Create a mission statement
Over the years, a variety of factors may have derailed your vision, but you can find your way back. A good place to start is to create a mission statement. It also helps to write down your values and ideas about services and office hours you would like to offer. Remember that you can always change these later. Here are mine, and feel free to borrow them if they appeal to you.
Mission: Delivering quality, evidence-based direct primary care at affordable prices by eliminating third-party payers and minimizing overhead.
I chose this mission because I am passionate about primary care. Studies show that treating chronic diseases and providing cancer screening saves lives. The direct care model allows me to offer this care cost-effectively and gives me the time I need to develop real relationships with my patients.
Values:Provide quality medical care that enables patients to improve their physical and mental well-being. Be accessible to patients while facilitating the doctor’s work-life balance. No gimmicks.
For optimal results, doctor and patient must work together as a team. Our job is to educate and provide tools, but only the patient can take the necessary steps to improve their health. I also remind myself here that I can’t take care of anyone if I don’t take care of myself. Finally, as a payments-based doctor serving budget-conscious patients, I find it imperative that I maintain trust in my patients by providing evidence-based treatments and avoiding unscientific practices, no matter how lucrative or popular.
Services:Basic care by appointment only. Telephone access and internet-based consultations when appropriate. Offer lab sampling and reduced lab fees. Minor procedures such as biopsies, ingrown nails are offered. and masseur.
I know I function best on a schedule. Patients who come to me with acute problems (especially minor, self-limiting conditions) bring my practice to a halt, so I discourage the practice. Instead, I reserve a few slots per day for same-day spending. I enjoy doing procedures, so I’ve learned to collect my own blood samples, a service my patients appreciate. And as a big advocate of mental health care, I’ve integrated inexpensive psychotherapy into my practice from practically day one. Seeing the need for additional services, I added an affordable nutritionist and massage therapist exclusively for my patients.

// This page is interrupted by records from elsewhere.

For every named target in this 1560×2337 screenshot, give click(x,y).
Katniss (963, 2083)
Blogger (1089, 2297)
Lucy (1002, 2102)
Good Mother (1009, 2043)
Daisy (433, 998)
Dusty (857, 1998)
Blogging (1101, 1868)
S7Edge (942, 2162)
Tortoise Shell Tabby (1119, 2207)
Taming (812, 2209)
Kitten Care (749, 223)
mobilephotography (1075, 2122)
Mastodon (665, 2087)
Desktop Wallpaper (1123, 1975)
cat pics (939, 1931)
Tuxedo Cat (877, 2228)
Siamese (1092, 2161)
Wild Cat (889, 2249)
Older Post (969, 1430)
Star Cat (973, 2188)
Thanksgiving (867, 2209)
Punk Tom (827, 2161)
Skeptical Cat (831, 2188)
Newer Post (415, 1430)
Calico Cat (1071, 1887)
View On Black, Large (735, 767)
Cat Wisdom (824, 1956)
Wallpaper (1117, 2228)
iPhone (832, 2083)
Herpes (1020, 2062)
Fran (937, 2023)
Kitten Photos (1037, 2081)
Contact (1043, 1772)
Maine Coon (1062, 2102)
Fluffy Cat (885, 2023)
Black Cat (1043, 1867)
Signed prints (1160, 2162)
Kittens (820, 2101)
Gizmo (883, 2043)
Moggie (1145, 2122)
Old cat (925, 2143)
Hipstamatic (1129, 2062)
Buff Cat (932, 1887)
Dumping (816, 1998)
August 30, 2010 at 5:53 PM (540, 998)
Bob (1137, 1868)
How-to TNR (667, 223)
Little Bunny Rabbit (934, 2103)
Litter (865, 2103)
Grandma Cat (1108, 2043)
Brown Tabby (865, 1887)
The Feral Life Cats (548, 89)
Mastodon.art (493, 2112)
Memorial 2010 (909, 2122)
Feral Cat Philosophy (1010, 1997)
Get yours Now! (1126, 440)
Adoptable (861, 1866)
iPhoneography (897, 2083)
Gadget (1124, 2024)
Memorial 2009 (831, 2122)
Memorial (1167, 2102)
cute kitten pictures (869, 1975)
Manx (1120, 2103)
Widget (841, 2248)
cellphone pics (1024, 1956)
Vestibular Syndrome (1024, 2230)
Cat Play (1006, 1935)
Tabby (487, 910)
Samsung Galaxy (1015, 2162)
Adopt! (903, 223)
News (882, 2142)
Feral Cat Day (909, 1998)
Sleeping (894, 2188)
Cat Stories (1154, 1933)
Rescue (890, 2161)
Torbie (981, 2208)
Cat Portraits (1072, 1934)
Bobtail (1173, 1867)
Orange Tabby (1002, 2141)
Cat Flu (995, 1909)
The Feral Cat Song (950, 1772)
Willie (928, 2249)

Business hours:Monday: 11 am – 5 pm, Tuesday – Thursday: 9 am – 2 pm.
When I first opened my practice, I saw patients Monday through Thursday from 8:30am to 5:30pm and used Friday for administrative time to run the business (and errands). As my practice filled, I switched to seeing patients only Tuesdays through Thursdays, and eventually changed my start time to 9am, which gives me more time in the morning to organize and meditate for 10 minutes – something that I’ve been working on making it a habit for years.
Because you are in control, your schedule can evolve to meet your needs and desires. For example, last year I planted a pandemic vegetable garden in the backyard, but was frustrated that it was too dark when I got home to check on it. It may sound silly, but watering the plants and picking lettuce leaves makes me ridiculously happy. Coming home earlier also motivates me to exercise in the evenings, which is something I need to do for my health. So, after consulting my office manager, we cut my Tuesday-Thursday afternoon hours and added Monday office hours back in.
Now that you’ve started to visualize your dream practice, are you getting a little excited? You should be because you can do it!In the next articles I will show you the steps to make your dream a reality.
Rebekah Bernard, MD, is a general practitioner in Fort Myers, FL and the author of How to become a Rockstar Doctor and Physician Wellness: The Rock Star Doctor’s Guide.